Soudain, à 20 ans, il traverse la France pour débarquer dans la plus puissante écurie d'obstacle de l'Ouest à l'époque, celle de Gérard Margogne, réputée pour son organisation militaire. " J'ai vu une annonce dans le turf. Gérard Margogne avait alors appelé Jean-Pierre Plaine qui lui avait indiqué que j'étais un bon gars mais que je n'étais jamais à l'heure ! Dès mon arrivée, j'ai monté 5 courses et j'en ai gagné 3 ! Dans cette écurie, on ne montait pas beaucoup mais on faisait tilt presqu'à chaque fois. Mais 5 ans plus tard, Sylvain Dory décide de voler de ses propres ailes. Après avoir fait du débourrage et du pré-entraînement, il prend sa licence d'entraîneur à 25 ans. "C'était beaucoup trop tôt.
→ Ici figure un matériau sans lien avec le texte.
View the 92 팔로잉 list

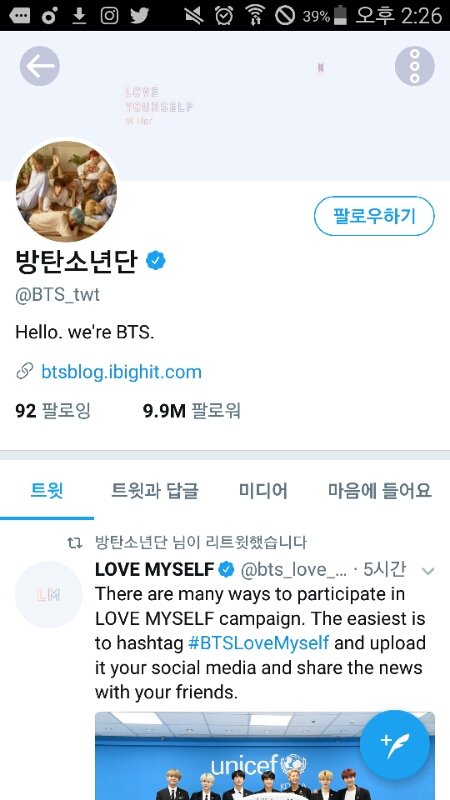click(53, 411)
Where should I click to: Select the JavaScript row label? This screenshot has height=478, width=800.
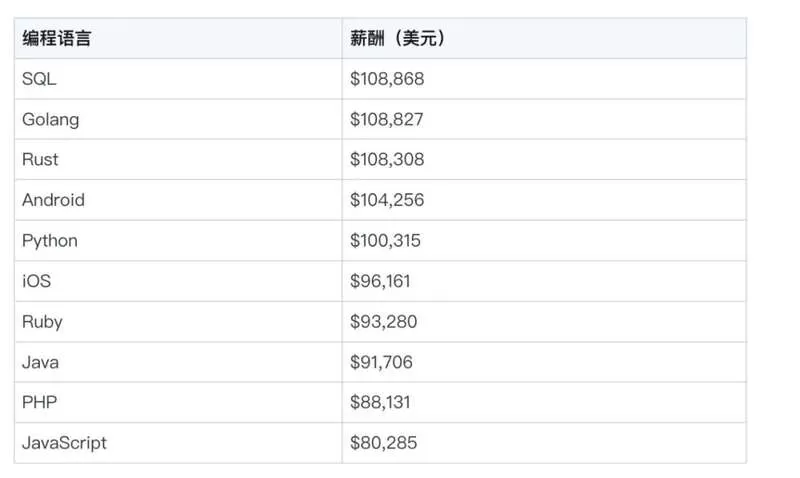(x=64, y=443)
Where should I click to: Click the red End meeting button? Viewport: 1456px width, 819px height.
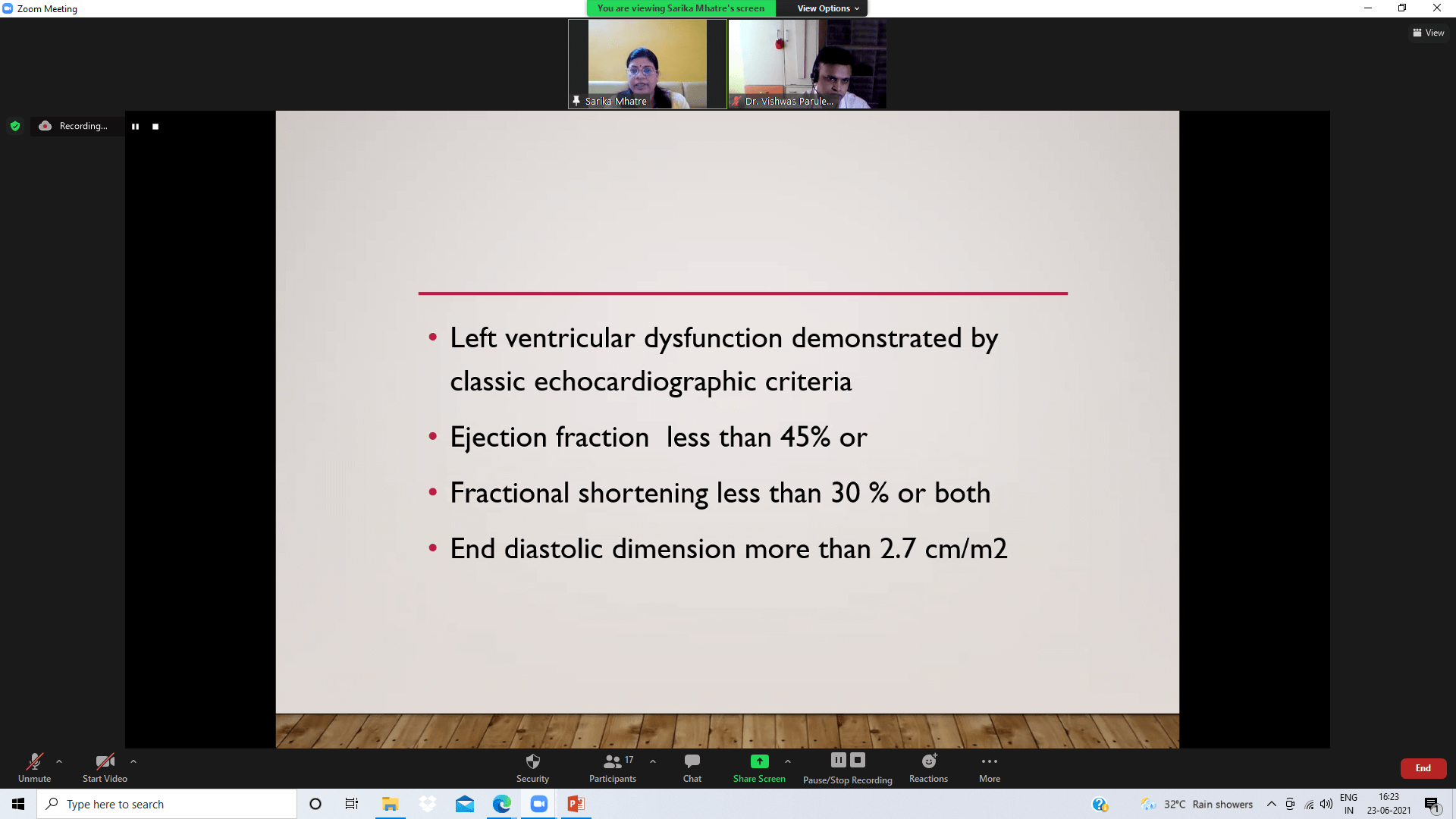tap(1423, 768)
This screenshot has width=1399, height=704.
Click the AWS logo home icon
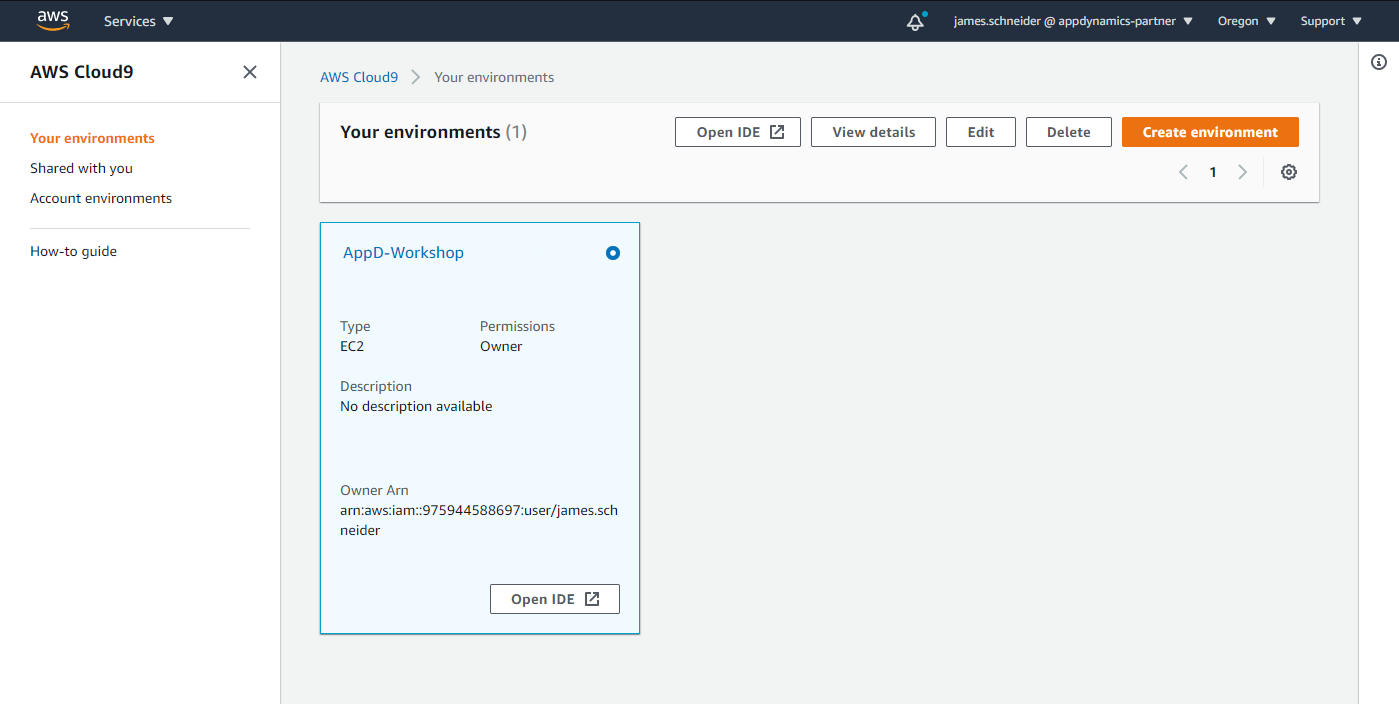53,20
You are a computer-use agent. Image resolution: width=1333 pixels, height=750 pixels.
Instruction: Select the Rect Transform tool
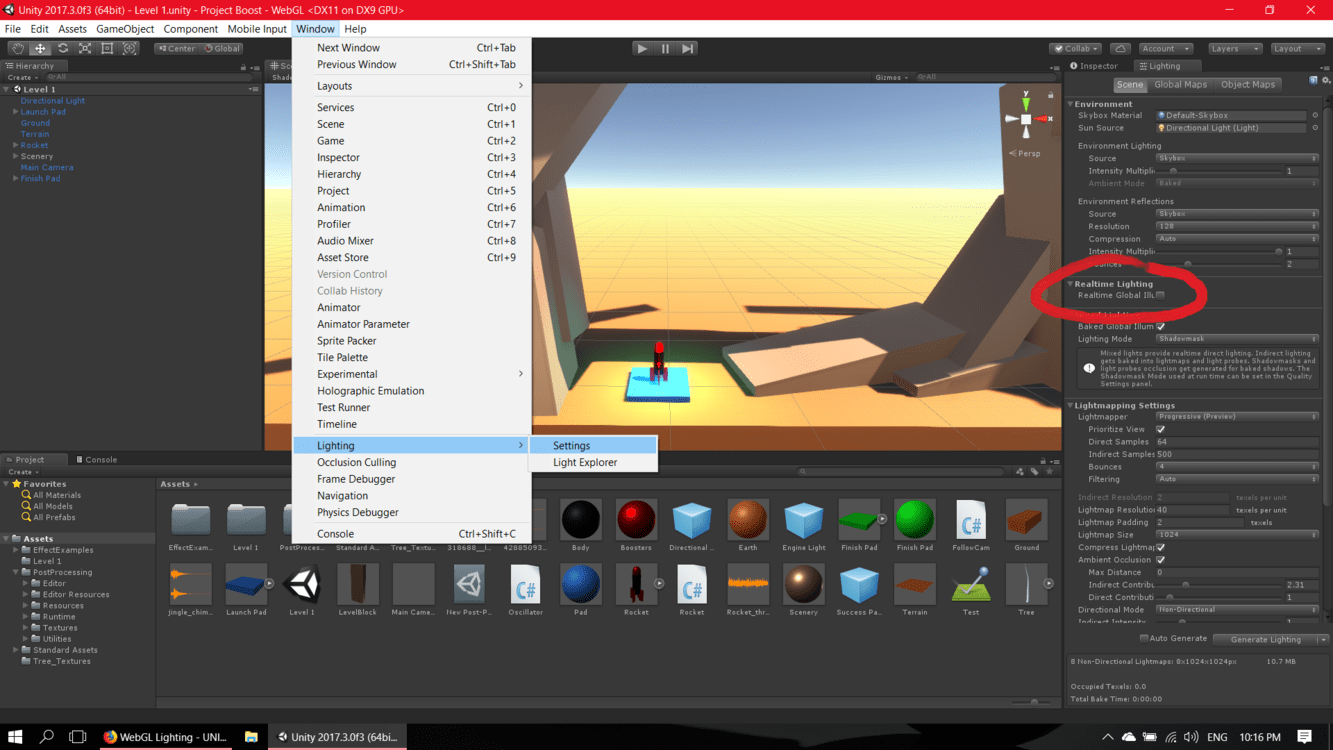[107, 48]
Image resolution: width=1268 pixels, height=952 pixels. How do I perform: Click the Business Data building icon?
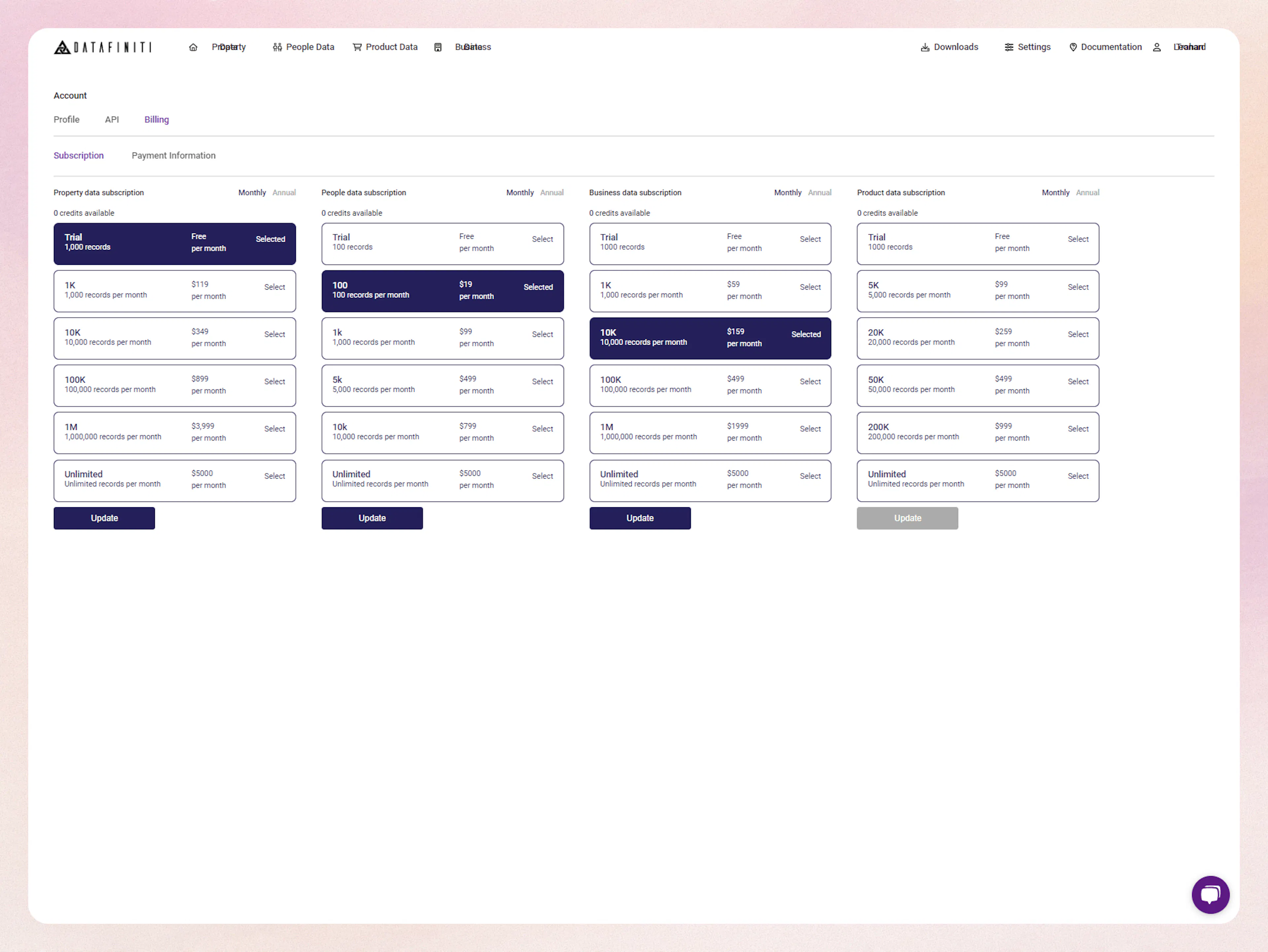click(438, 48)
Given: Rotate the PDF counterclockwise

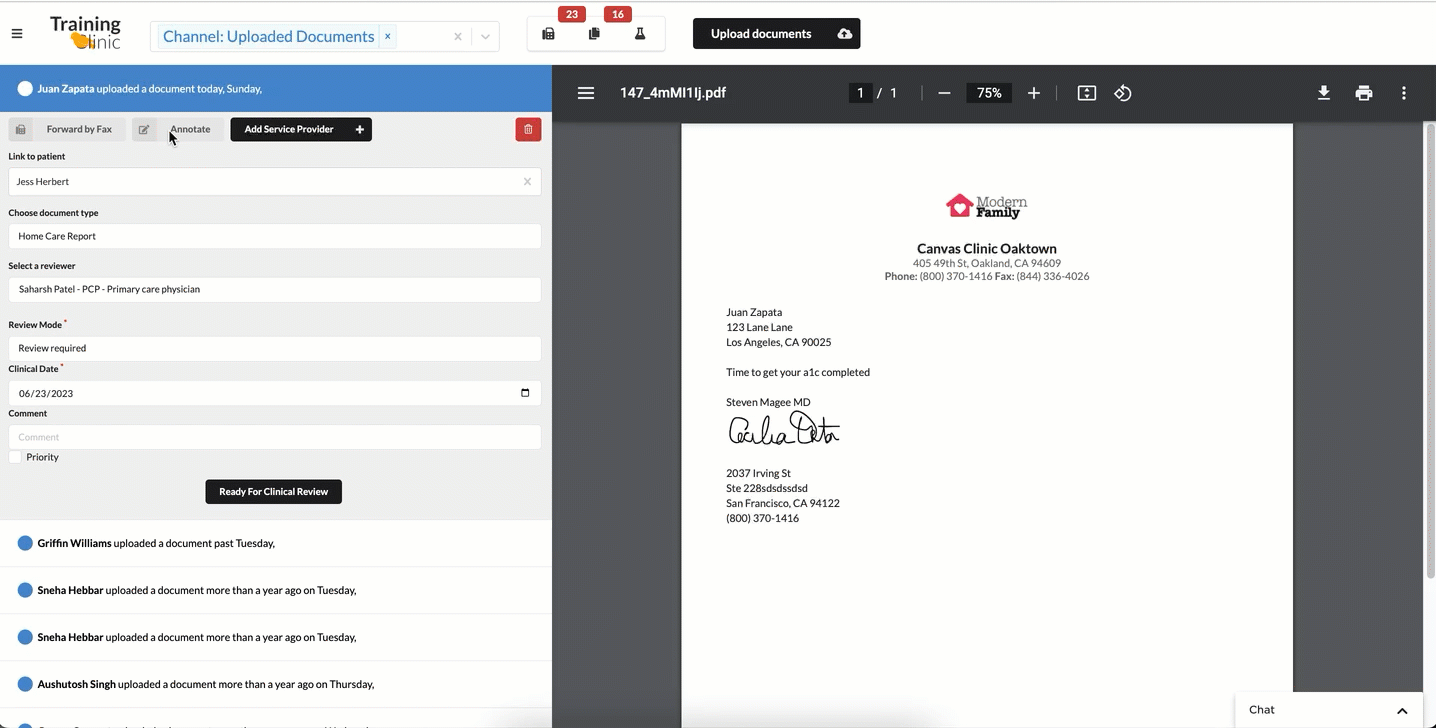Looking at the screenshot, I should 1123,93.
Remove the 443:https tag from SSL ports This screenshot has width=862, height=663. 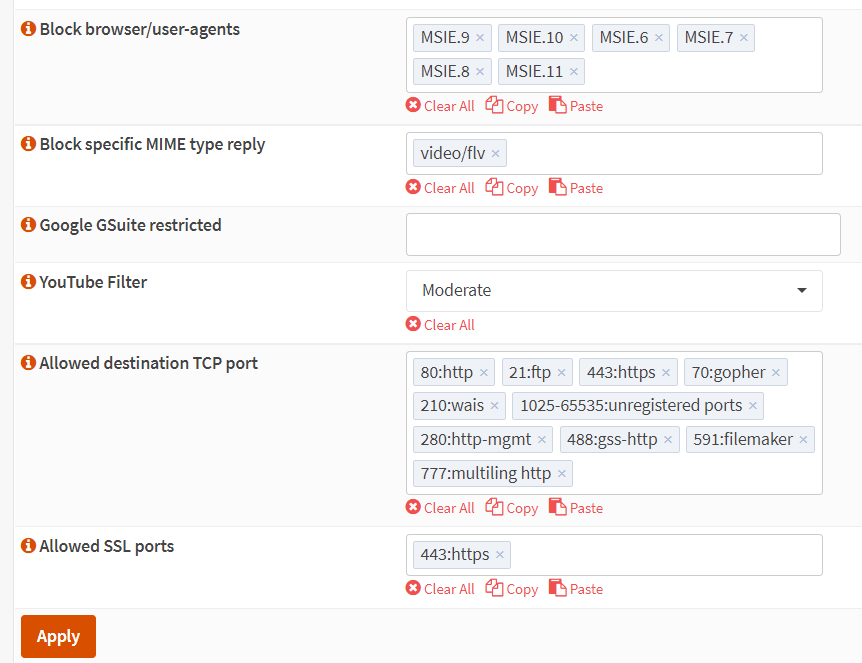(500, 556)
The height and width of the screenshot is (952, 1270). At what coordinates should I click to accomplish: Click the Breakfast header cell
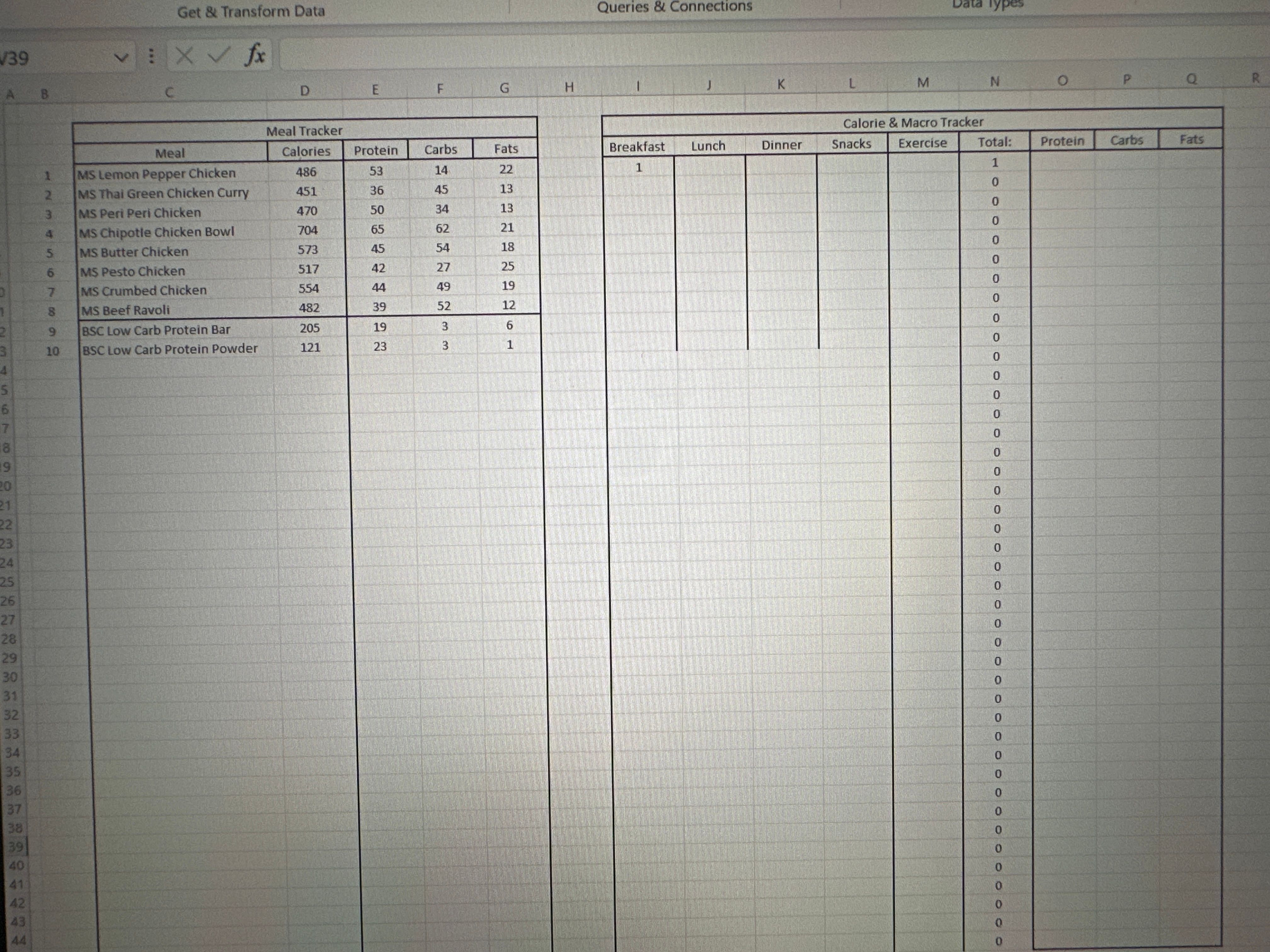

Je n'étais plus du tout encadré avec plus personne pour me dire quoi faire; C'est très dur à gérer à cet âge. Pendant ce temps là, Sylvain Dory continue de monter en course, en obstacle, pour Alain Claude et Maurice François, un type hors norme, cavalier et entraîneur de génie à la fin d'une carrière ruinée par l'alcool. En fait c'est un jockey d'une autre époque largement révolue. " Il n'y avait pas de caméras. On s'arrachait les étriers, on s'arrachait les tapis. En course, c'était la guerre et après, on se retrouvait tous à la buvette. On était des furieux. Mais les temps ont changé. C'est devenu très dur pour les petits comme moi avec les histoires de la TVA et le fait qu'on nous enlève les bleds."

 

 
Leo-Paul Dory dans le gué de Nuillé-sur-Vicoin.

 

 En effet, pour gagner son pain quotidien, Sylvain Dory court le cachet, c'est à dire les plus petits hippodomes pour y gratter des allocations avec les 11 pensionnaires de sa pette écurie. En 2016, il a quand même connu la gloire d'une victoire à Craon en selle sur son pensionnaire Star de la Prise, le grand gris aujourd'hui âgé de 13 ans avec lequel il a pu participé 3 fois à l'Anjou Loire Challenge. " C'est une montée d'adrénaline extraordinaire, avec cette foule, ce départ devant les tribunes pleines et la montée sur le podium à la fin. " Bien sûr, Sylvain Dory doit se dire qu'il aurait pu mieux faire sous la casaque sans cette période alcoolique, mais il a deux motifs de fierté pour la postérité : ses enfants. " J'ai pu monter pendant un an en course avec mon fils Leo-Paul, et ma fille Camille, qui a 12 ans, commence à bien marcher en course de poney." Et comme passe-temps, Sylvain Dory écrit des poésies.